SAN JOSE, CA – JANUARY 18: Shannon O’Connor is photographed during a bail hearing in Santa Clara County Superior Court on Tuesday, Jan. 18, 2022, in San Jose, Calif. O’Connor faces 39 criminal counts involving 15 alleged teen victims for a series of parties and gatherings from June 2020 through last May.(Aric Crabb/Bay Area News Group)
The infamous ‘party mom’ of Los Gatos, told she would be sentenced to 17 years and four months in prison if she pleaded guilty as charged to furnishing liquor to her teen son and his friends and goading them into party hookups with drunk girls, opted Tuesday to take her chances at trial.
Shannon O’Connor, 48, charged with child endangerment and sexual battery, has been jailed without bail since her October 2021 arrest stemming from accusations that she played teen party and romance broker for her son and his high school freshman friends.
In an unusual move, in O’Connor asked Judge Elizabeth C. Peterson last month to tell her what sentence she’d get if she pleaded guilty as charged. The judge privately told lawyers in the case the sentence would be 17 years and four months, and set Tuesday’s hearing for O’Connor to declare her decision.
“It’s my understanding that Ms. O’Connor doesn’t want to avail herself of the court-indicated sentence, is that right?” Judge Peterson asked in court Tuesday, which O’Connor’s lawyer, Brian Madden, affirmed.
Judge Peterson set a preliminary hearing for 9 a.m. Aug. 21. Prosecutors will present evidence which the defense can challenge, and the judge will decide if it’s sufficient to hold a trial.
The judge didn’t indicate in court Tuesday what her “court indicated sentence” was, but Deputy District Attorney Rebekah Wise confirmed outside the courtroom it was 17 years and four months.
That evidently didn’t shave enough off the 20-years-and-four-months maximum sentence to tempt O’Connor to plead guilty.
“We were not able to resolve this case with Judge Peterson,” Madden said after the hearing. “The judge set a date for a preliminary hearing, and the defense will be ready to proceed at that date.”
O’Connor has pleaded innocent to 39 charges, including felony child endangerment and misdemeanor sexual battery and child molestation, which would require her to register as a sex offender if convicted.
Prosecutors say she organized parties for her older son through a prior marriage when he was a Los Gatos High School freshman and ingratiated herself with his friends and social circle. She is accused of using social media to communicate with the teens, providing them alcohol and a place to party and arranging hookups with underage girls. She allegedly used social media to communicate secretly with the teens without their parents’ knowledge and would help them sneak out at night.

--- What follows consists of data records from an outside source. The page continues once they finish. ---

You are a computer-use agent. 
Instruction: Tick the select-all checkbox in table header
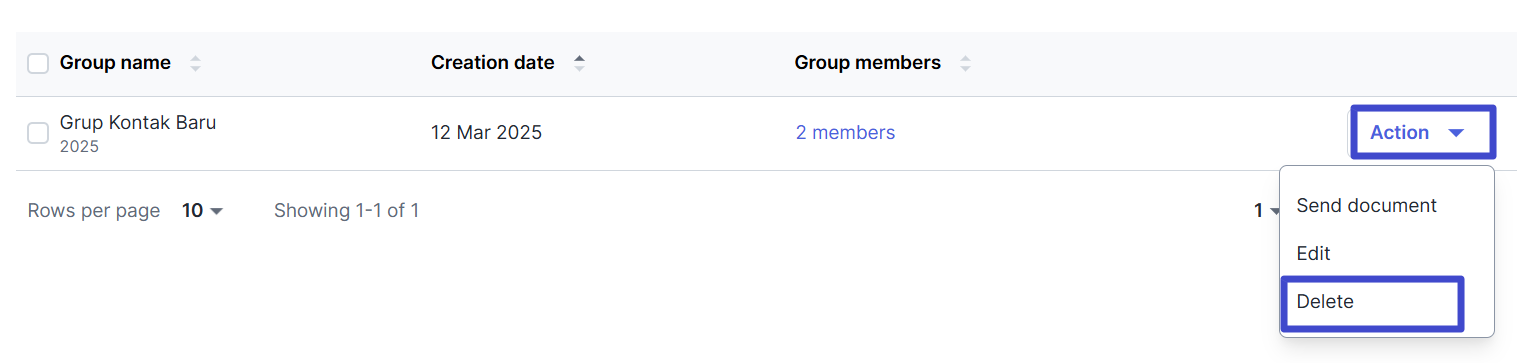38,64
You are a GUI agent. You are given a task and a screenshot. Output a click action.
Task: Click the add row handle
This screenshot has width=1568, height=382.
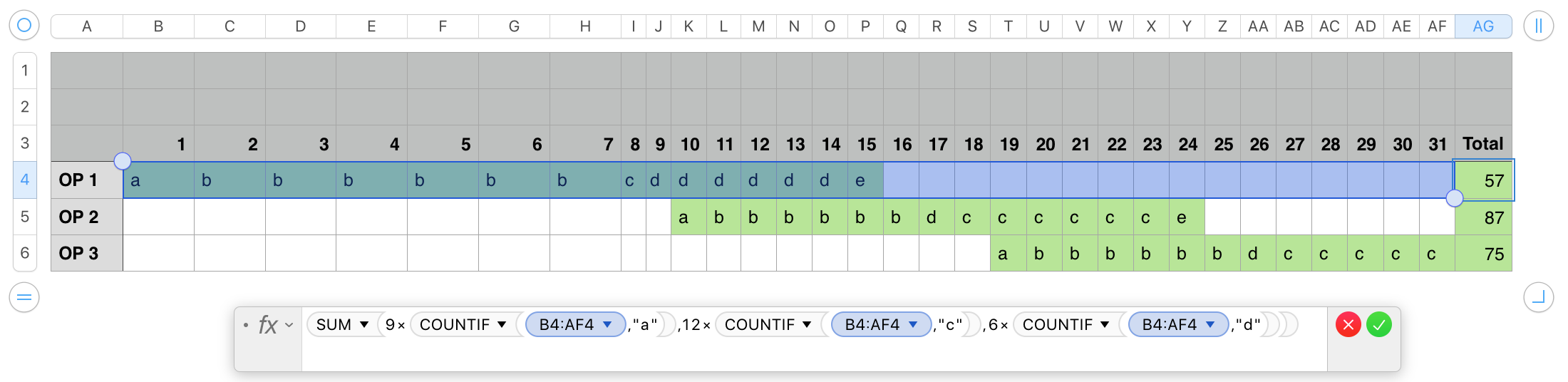pos(24,296)
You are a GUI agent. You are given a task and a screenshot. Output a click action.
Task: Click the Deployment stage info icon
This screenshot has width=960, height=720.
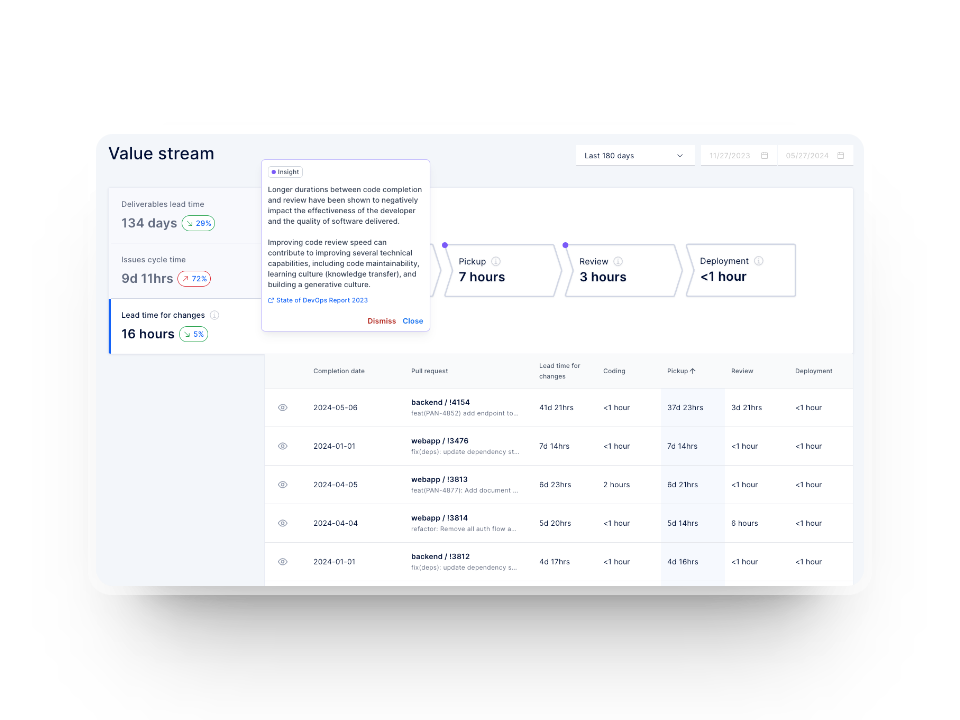tap(759, 261)
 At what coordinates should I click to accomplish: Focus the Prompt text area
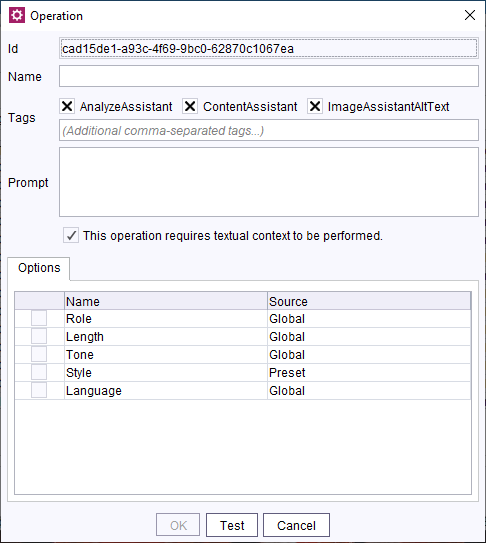click(269, 182)
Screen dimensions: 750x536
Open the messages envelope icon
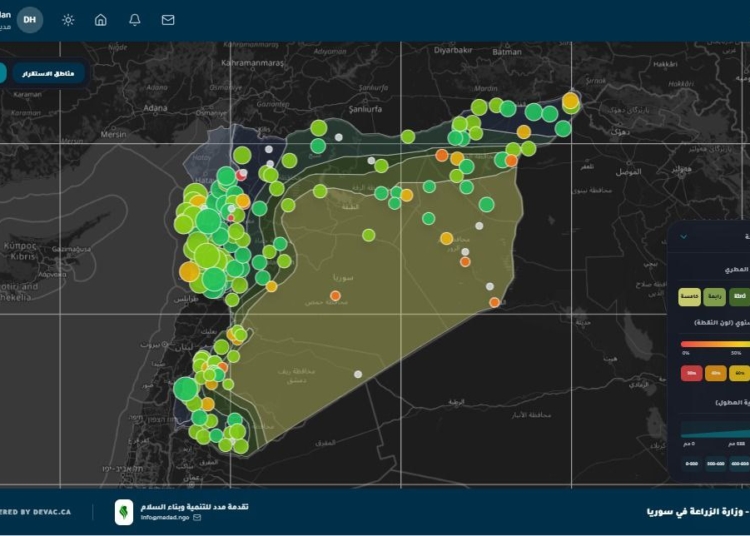click(168, 20)
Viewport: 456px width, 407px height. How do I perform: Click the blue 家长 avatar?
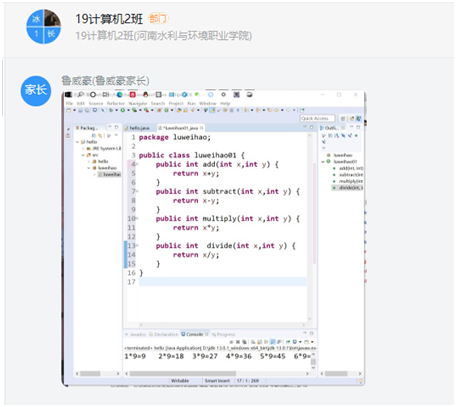click(36, 91)
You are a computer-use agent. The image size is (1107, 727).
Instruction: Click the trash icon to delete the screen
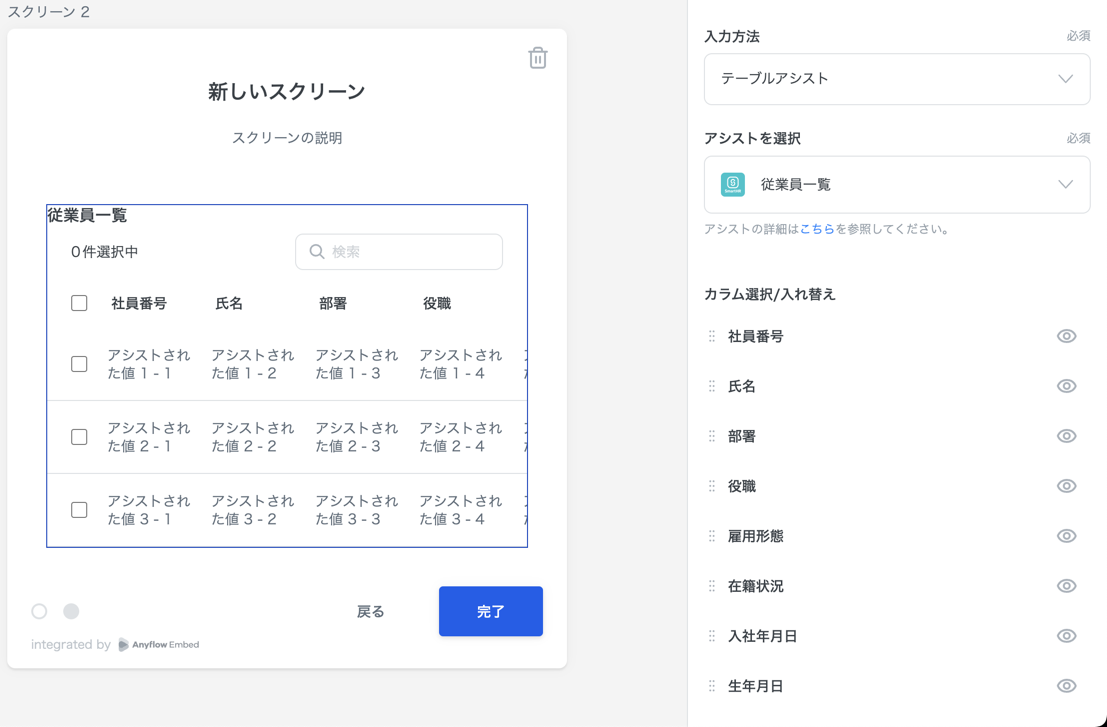[537, 58]
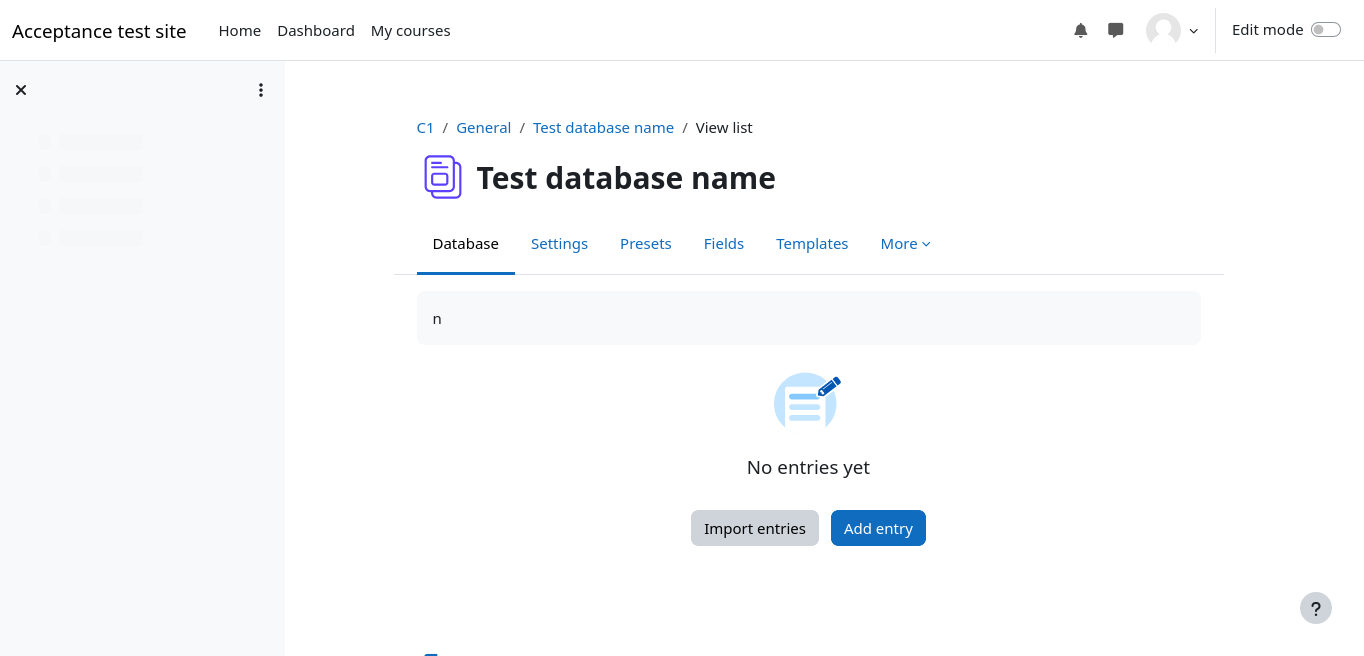Navigate to C1 breadcrumb link
The height and width of the screenshot is (656, 1364).
pos(425,128)
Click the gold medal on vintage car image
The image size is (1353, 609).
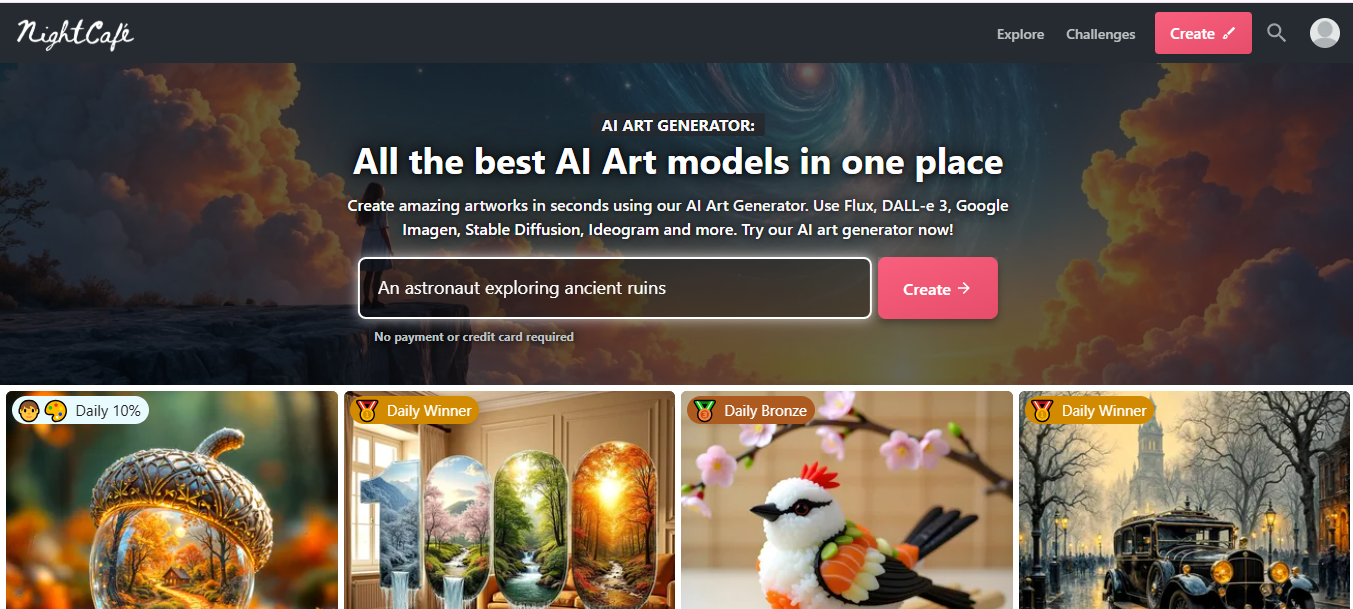point(1042,410)
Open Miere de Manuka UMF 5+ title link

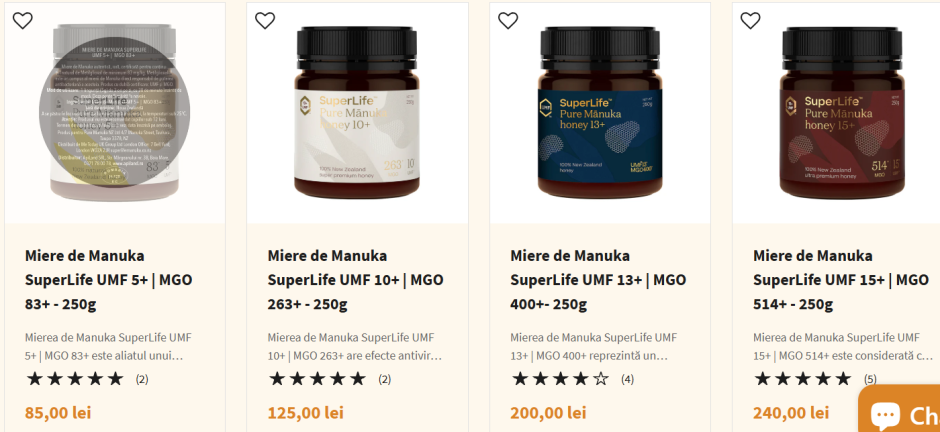[x=109, y=280]
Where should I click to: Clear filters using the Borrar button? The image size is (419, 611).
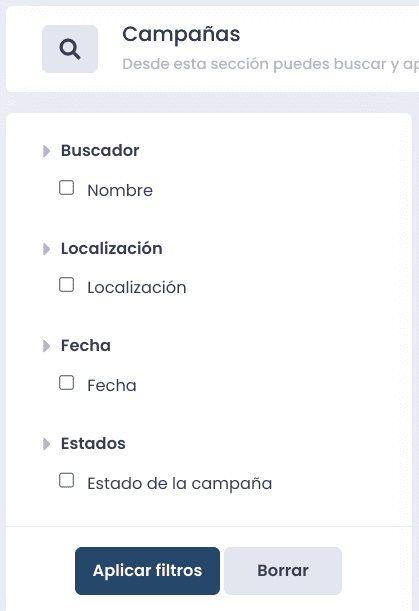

Several of the parties got out of hand, with the teens drunk to the point of vomiting, falling and passing out, with some injuries. O’Connor also is accused of prodding the teen boys and girls into sexual encounters that prosecutors allege weren’t always consensual.
Parents of teens sucked into her party scene have been unsparing in their criticism of the harm she did to their kids, and her alleged threats to any she felt wouldn’t keep it a secret. One mother told Judge O’Connor last month’s hearing that O’Connor is “a very sick individual and a sexual predator.”
O’Connor was hospitalized last year after being beaten by fellow inmates in jail, and her second husband, with whom she has a second son, filed for divorce in January.
Wise said there have been no discussions about a plea deal because prosecutors wanted to allow victims to make their case and a judge to consider the evidence before deciding a sentence.
Prosecutors alleged last month that O’Connor had moved to Idaho shortly before her arrest in an attempt to flee justice, had tried to hide assets that could potentially be seized to pay penalties to victims, and struck up a jailhouse romance with another female inmate with whom she had planned a drug-dealing operation.
The district attorney didn’t add new charges related to those latest allegations, but Wise said that is “always possible.”